Literature as a clinical tool has a well-established history. Bibliotherapy — the therapeutic use of narrative and poetic texts — has been studied across diverse contexts, showing efficacy in reducing emotional isolation, fostering mentalization, and promoting affective regulation (Brewster, 2008). Reading about a pain that is not one's own, but that resonates with one's own, activates processes of identification and distance simultaneously — precisely the optimal condition for emotional processing.


In this sense, listening to Dante in a cathedral is not an aesthetic experience separate from psychological life. It is an act that mobilizes the same resources that therapy seeks to activate: the capacity to stay with difficulty, to recognize oneself in a larger narrative, to find words — or to let words find us — for what would otherwise remain mute.


Conclusion

Dante's Commedia is not a psychological text. But those working in clinical, developmental, or research psychology can recognize in it, page after page, the fundamental structures of human functioning: attachment and loss, guilt and responsibility, dissociation and integration, the need for a guide in the dark.


The evening of May 11 at the Duomo of Milan was a reminder of something essential: that psychological knowledge does not live only in manuals and research databases. It lives also — and for far longer — in great literature. And that our task, as a scientific and clinical community, is also to know how to recognize this knowledge, name it, and return it to those who need it.


Because some truths need poetic form in order to be spoken.


References

Ainsworth, M. D. S., Blehar, M. C., Waters, E., & Wall, S. (1978). Patterns of attachment: A psychological study of the strange situation. Lawrence Erlbaum Associates.
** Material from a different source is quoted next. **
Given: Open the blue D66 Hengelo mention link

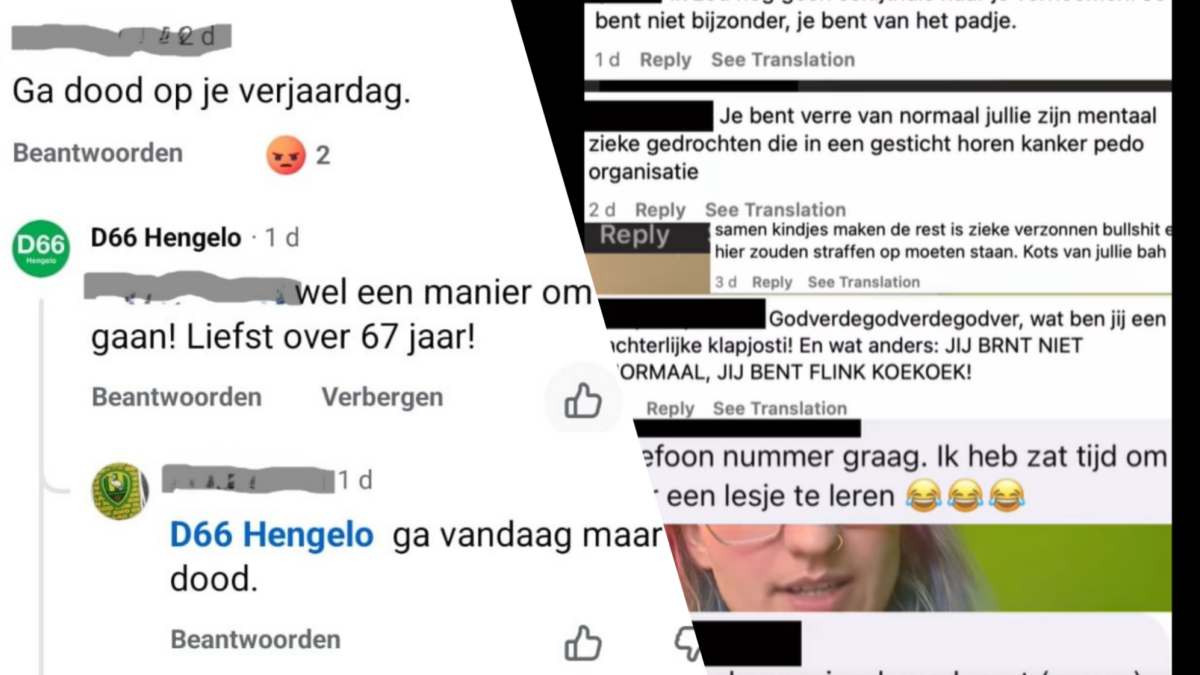Looking at the screenshot, I should click(x=272, y=535).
Bowlby, J. (1982). Attachment and loss: Vol. 1. Attachment (2nd ed.). Basic Books. (Original work published 1969)


Brewster, L. (2008). The reading remedy: Bibliotherapy in practice. Aplis, 21(4), 172–177.


Fonagy, P., Gergely, G., Jurist, E. L., & Target, M. (2002). Affect regulation, mentalization, and the development of the self. Other Press.


Freud, S. (1953). The interpretation of dreams. In J. Strachey (Ed. & Trans.), The standard edition of the complete psychological works of Sigmund Freud (Vols. 4–5). Hogarth Press. (Original work published 1900)


Johnson, M. P. (2008). A typology of domestic violence: Intimate terrorism, violent resistance, and situational couple violence. Northeastern University Press.


Jung, C. G. (1964). Man and his symbols. Doubleday.


Linehan, M. M. (1993). Cognitive-behavioral treatment of borderline personality disorder. Guilford Press.


McAdams, D. P. (2001). The psychology of life stories. Review of General Psychology, 5(2), 100–122. https://doi.org/10.1037/1089-2680.5.2.100


Mikulincer, M., & Shaver, P. R. (2016). Attachment in adulthood: Structure, dynamics, and change (2nd ed.). Guilford Press.


Van der Kolk, B. A. (2014). The body keeps the score: Brain, mind, and body in the healing of trauma. Viking.